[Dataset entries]
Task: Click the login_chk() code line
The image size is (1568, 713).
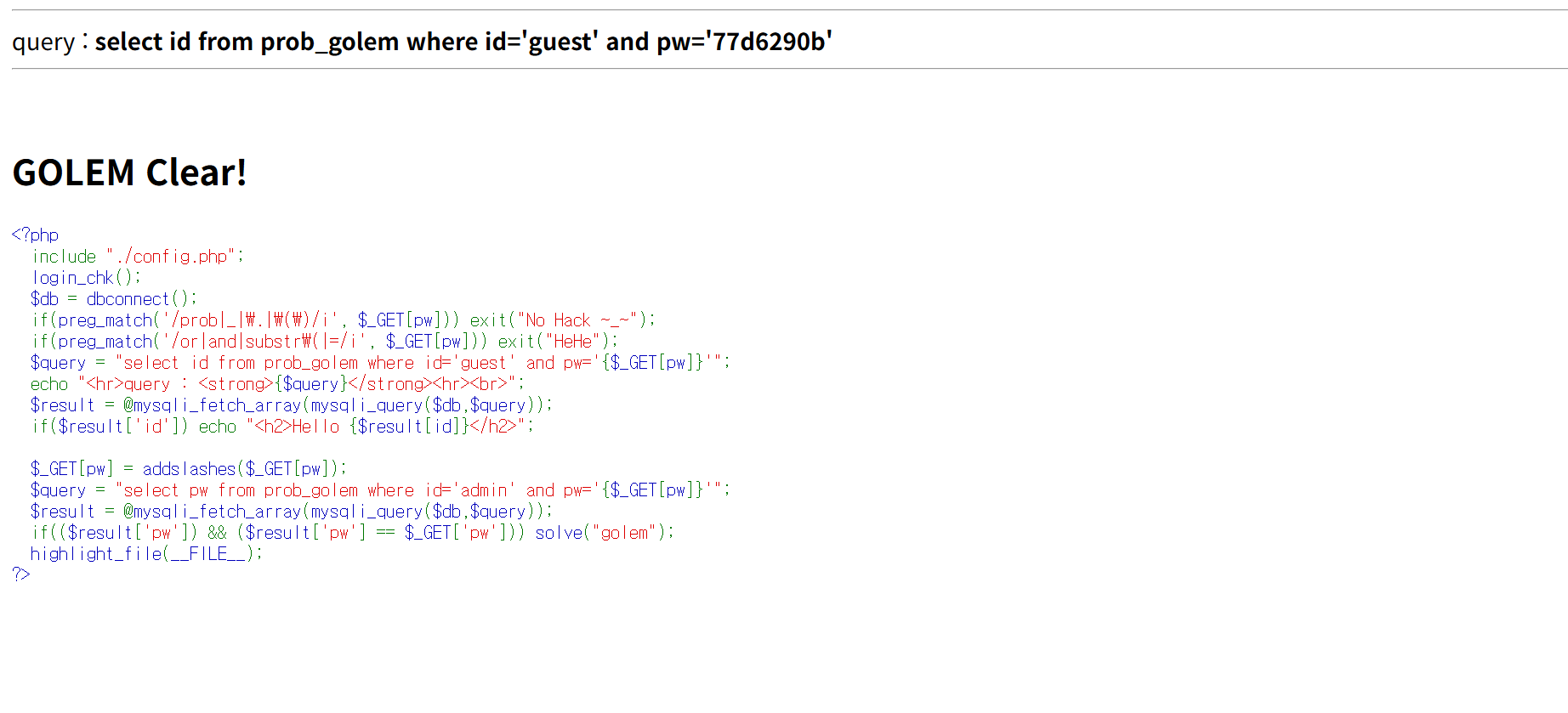Action: coord(86,277)
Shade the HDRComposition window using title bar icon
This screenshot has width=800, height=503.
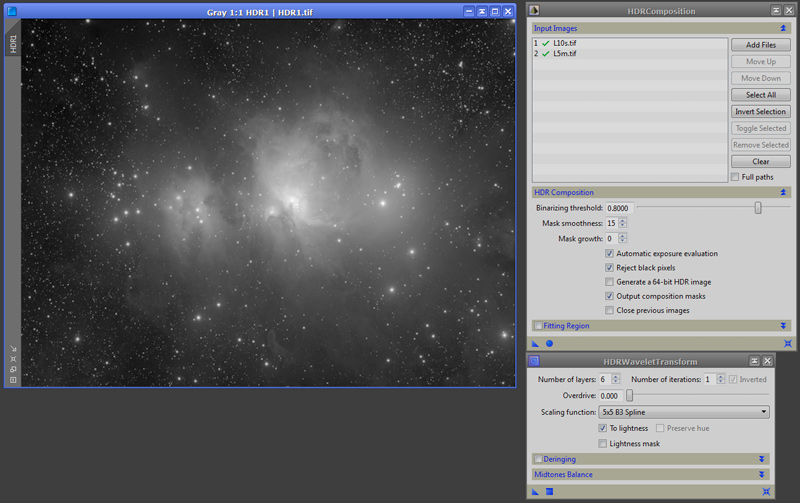777,11
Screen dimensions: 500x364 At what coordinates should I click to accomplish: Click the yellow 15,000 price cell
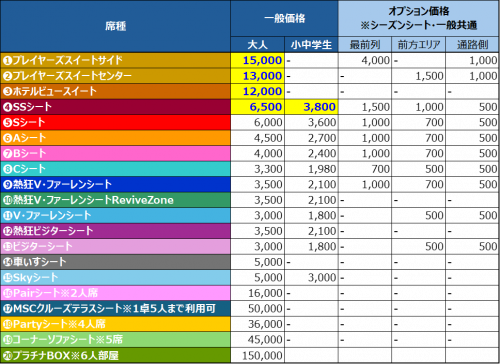coord(257,60)
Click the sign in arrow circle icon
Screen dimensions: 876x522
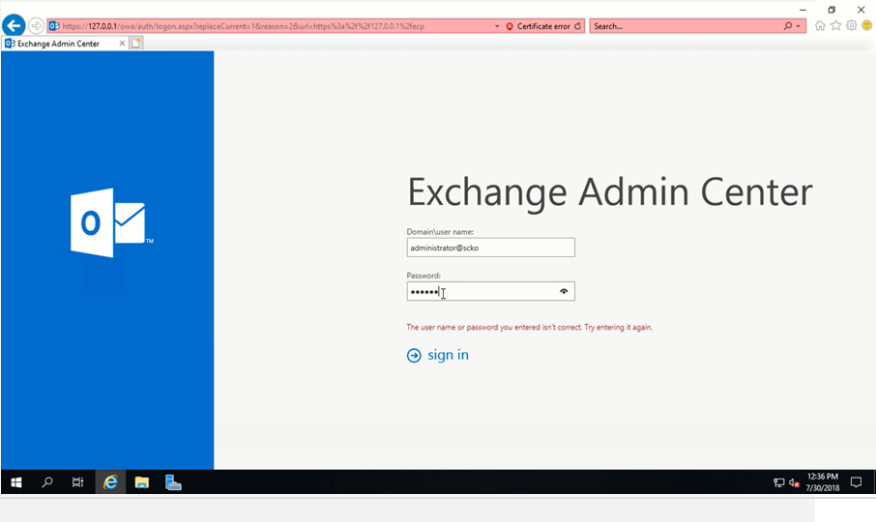coord(414,355)
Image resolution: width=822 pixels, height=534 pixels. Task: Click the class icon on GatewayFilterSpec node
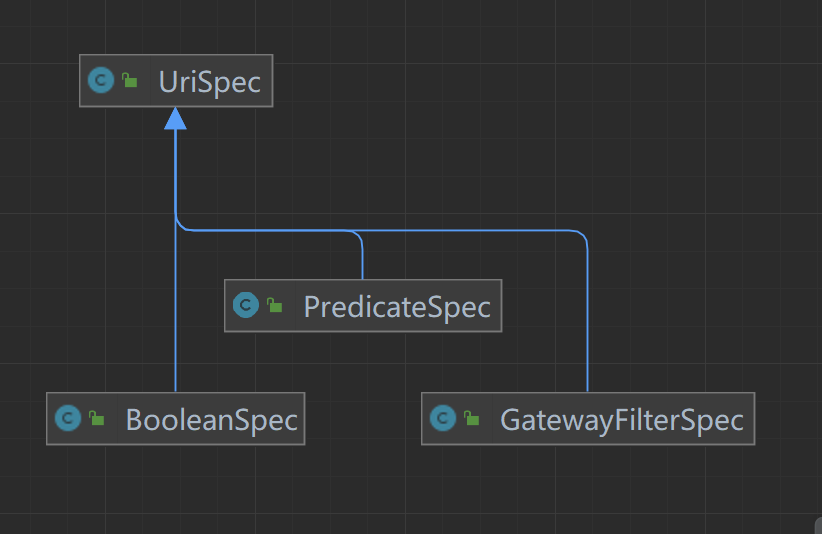click(x=442, y=418)
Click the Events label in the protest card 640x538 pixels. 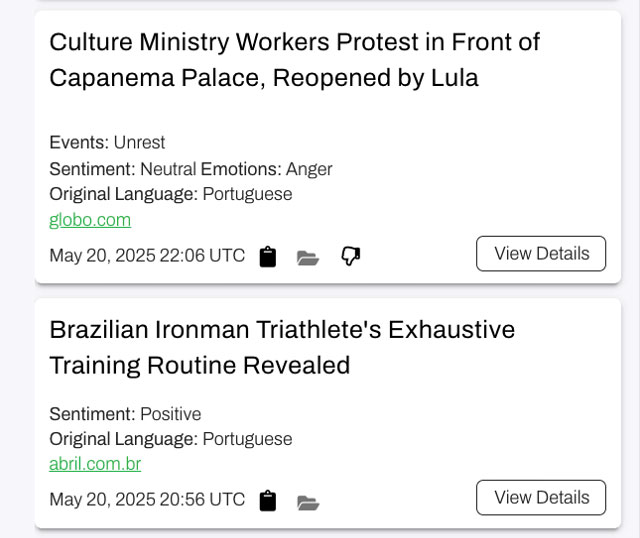click(x=78, y=143)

#### [Exercise requirements]
Copy out, character for character, the rows from the line containing "Screen dimensions: 500x364" through the line containing "coord(414,355)", including both of those lines. Leave the pictures out of your copy.

#### [Answer]
Screen dimensions: 500x364 At what coordinates should I click to accomplish: Click the yellow 15,000 price cell
coord(257,60)
Click the sign in arrow circle icon
Screen dimensions: 876x522
coord(414,355)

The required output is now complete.